The NamedTensor class is a wrapper around a PyTorch tensor with additionnal attributes and methods, it allows us to pass consistent object linking data and metadata with extra utility methods (concat along features dimension, flatten in place, …).

Parameters

  • tensor (torch.Tensor): The tensor to wrap.

  • names (list of str): Names of the tensor’s dimensions.

  • feature_names (list of str): Names of the features along the ‘feature_dim_name’ of the tensor.

  • feature_dim_name (str, optional): Name of the feature dimension.

Attributes

  • device (torch.device): Device where the Tensor is stored.

  • feature_dim_name (str): Name of the feature dimension.

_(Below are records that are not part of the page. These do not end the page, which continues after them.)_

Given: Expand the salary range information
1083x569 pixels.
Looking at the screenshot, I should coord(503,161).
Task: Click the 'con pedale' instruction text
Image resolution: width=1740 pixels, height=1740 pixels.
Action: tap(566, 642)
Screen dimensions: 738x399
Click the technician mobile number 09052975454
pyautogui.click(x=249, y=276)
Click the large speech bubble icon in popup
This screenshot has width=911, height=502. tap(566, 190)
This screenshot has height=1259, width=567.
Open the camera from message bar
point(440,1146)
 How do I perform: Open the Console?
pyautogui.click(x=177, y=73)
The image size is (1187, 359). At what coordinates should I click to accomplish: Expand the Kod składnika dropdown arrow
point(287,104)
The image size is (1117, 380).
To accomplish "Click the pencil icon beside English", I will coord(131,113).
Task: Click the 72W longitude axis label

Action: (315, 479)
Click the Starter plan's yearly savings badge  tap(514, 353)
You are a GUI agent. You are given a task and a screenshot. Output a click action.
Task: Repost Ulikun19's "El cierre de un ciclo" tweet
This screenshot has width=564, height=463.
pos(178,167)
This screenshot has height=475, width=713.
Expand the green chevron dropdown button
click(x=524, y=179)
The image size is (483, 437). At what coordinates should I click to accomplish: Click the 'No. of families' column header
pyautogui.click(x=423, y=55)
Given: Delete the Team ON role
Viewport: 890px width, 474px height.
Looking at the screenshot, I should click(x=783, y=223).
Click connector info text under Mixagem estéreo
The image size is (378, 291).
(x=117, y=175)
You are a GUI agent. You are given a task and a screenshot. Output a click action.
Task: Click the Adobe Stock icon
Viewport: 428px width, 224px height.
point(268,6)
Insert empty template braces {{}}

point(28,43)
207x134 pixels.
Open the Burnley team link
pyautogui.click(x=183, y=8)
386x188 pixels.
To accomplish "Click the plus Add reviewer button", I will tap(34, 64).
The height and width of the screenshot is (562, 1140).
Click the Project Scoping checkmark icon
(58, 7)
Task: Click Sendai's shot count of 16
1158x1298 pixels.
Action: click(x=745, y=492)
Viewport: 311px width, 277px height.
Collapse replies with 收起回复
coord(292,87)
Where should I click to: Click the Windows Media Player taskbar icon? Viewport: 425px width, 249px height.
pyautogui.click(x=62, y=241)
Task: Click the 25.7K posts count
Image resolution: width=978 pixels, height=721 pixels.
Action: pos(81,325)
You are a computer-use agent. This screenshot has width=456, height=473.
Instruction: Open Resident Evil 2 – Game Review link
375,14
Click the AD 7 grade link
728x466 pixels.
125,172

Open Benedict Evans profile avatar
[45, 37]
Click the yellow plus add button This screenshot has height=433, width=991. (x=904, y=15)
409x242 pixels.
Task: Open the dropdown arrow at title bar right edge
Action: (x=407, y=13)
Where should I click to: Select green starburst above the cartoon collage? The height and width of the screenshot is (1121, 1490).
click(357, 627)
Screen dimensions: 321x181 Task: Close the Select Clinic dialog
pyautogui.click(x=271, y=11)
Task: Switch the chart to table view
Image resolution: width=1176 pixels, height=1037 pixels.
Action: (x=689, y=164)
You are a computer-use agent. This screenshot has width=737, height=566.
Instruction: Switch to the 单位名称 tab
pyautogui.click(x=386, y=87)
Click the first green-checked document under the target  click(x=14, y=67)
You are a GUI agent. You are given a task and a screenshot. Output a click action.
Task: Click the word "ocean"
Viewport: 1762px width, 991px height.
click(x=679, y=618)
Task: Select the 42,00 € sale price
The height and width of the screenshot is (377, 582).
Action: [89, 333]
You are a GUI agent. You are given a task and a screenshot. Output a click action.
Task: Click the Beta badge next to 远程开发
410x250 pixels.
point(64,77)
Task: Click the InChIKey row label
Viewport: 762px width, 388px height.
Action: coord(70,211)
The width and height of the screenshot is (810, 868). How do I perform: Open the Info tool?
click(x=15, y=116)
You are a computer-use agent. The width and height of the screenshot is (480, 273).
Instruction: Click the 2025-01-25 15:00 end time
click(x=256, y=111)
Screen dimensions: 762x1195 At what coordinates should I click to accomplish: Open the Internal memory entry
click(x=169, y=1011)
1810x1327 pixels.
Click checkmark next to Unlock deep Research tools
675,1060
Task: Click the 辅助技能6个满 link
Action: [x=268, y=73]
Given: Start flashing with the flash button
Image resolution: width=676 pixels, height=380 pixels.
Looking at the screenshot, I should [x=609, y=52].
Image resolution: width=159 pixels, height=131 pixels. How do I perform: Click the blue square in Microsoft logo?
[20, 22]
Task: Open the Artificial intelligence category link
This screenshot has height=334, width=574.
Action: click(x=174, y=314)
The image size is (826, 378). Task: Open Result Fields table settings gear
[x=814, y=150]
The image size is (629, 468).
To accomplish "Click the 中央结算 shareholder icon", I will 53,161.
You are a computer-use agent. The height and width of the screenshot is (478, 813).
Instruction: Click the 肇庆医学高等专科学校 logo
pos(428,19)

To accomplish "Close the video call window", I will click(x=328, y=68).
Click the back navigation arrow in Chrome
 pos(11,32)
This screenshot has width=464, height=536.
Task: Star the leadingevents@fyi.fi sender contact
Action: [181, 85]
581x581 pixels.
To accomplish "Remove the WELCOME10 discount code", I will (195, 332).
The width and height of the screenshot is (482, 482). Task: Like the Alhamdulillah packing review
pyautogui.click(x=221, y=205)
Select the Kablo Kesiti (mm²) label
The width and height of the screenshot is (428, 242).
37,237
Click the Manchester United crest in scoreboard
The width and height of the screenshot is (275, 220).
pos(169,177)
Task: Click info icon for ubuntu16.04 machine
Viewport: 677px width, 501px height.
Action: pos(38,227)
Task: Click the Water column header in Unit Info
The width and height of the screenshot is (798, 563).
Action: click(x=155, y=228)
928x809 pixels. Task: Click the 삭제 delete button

  • feature_names (list of str): Names of the features along the ‘feature_dim_name’ of the tensor.

  • feature_names_to_idx (dict): Dictionary mapping feature names to their indices.

  • names (list of str): Names of the tensor’s dimensions.

  • ndims (int): Number of dimensions of the tensor.

  • num_spatial_dims (int): Number of spatial dimensions of the tensor.

  • spatial_dim_idx (list of int): Indices of the spatial dimensions in the tensor.

  • tensor (torch.Tensor): The wrapped tensor.

Methods

Method

Description

clone()

Clone with a deepcopy.

collate_fn(batch, pad_dims, pad_value)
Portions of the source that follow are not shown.